Fourteen masked gunmen burst into Gaza City's YMCA library last week, overpowered two guards and laid explosive charges. One of the bombs later exploded, engulfing the building in fire, destroying most of the library's 10,000 books, which were used mostly by high-school and university students.
The other explosive charge was later safely defused by police while the guards were released unharmed in the north of the Gaza Strip.
The attack on the YMCA, which also provides both Muslim and Christian Gazans with cultural exchange programs, a cultural center and summer camps, has unnerved Gaza's tiny Christian community of approximately 3,500 people living among a Muslim population of 1.5 million.
This small community runs five schools, a hospital and a medical center.
"I am afraid about the future," Ramses Suri, a 29-year-old Palestinian Christian with a degree in business economics, told the Middle East Times in Gaza City, last Thursday.
"I have a brother living in the U.S. and I have a visa to go and live there, but I don't want to go to America. I'm Palestinian, this is my country and these are my people and most of the people here are good. But, I do worry about the extremist elements."
This is not the first time that Christians in Gaza have been attacked by rogue elements, even though relations between Christians and Muslims in Gaza have always been good.

■ INFORMATION SUPPLIED:

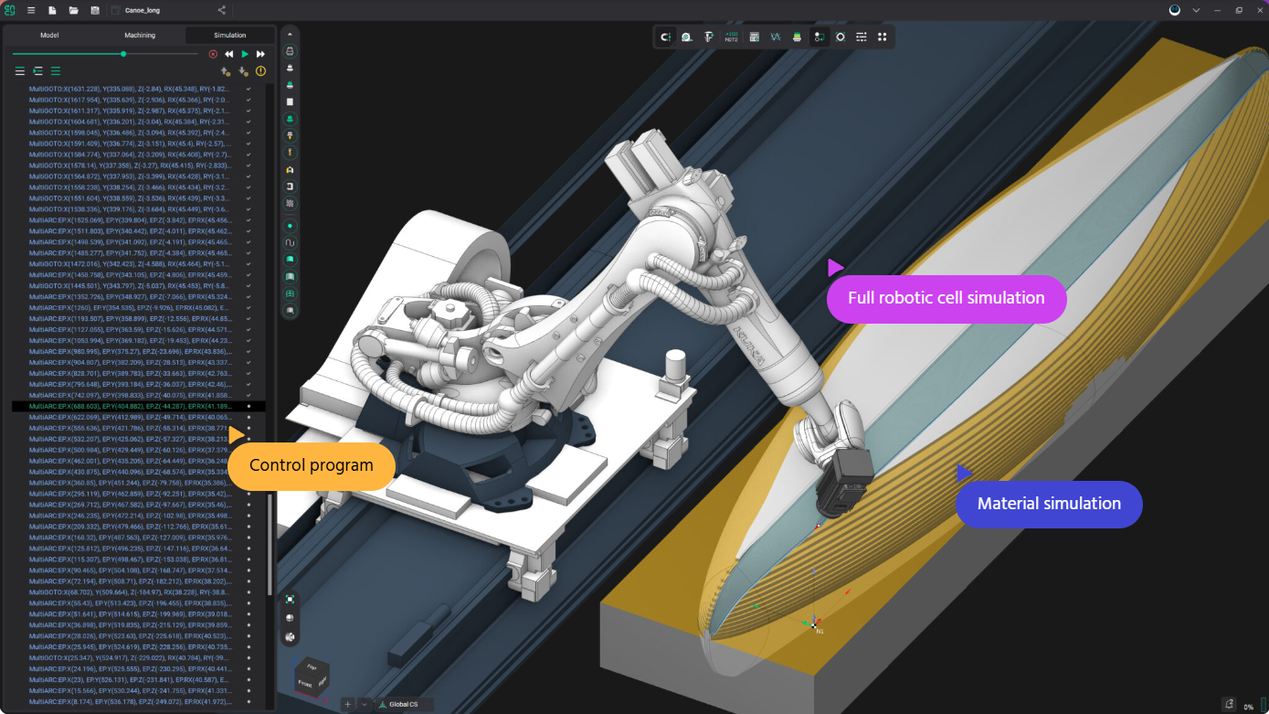
Task: Toggle the dot marker on highlighted X(688.603) row
Action: pyautogui.click(x=249, y=406)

■ TASK DESCRIPTION:
Duplicate everything from "Fourteen masked gunmen" down to "the Gaza Strip." in the article on the Gaza YMCA library attack above, with no changes.

■ ANSWER SECTION:
Fourteen masked gunmen burst into Gaza City's YMCA library last week, overpowered two guards and laid explosive charges. One of the bombs later exploded, engulfing the building in fire, destroying most of the library's 10,000 books, which were used mostly by high-school and university students.
The other explosive charge was later safely defused by police while the guards were released unharmed in the north of the Gaza Strip.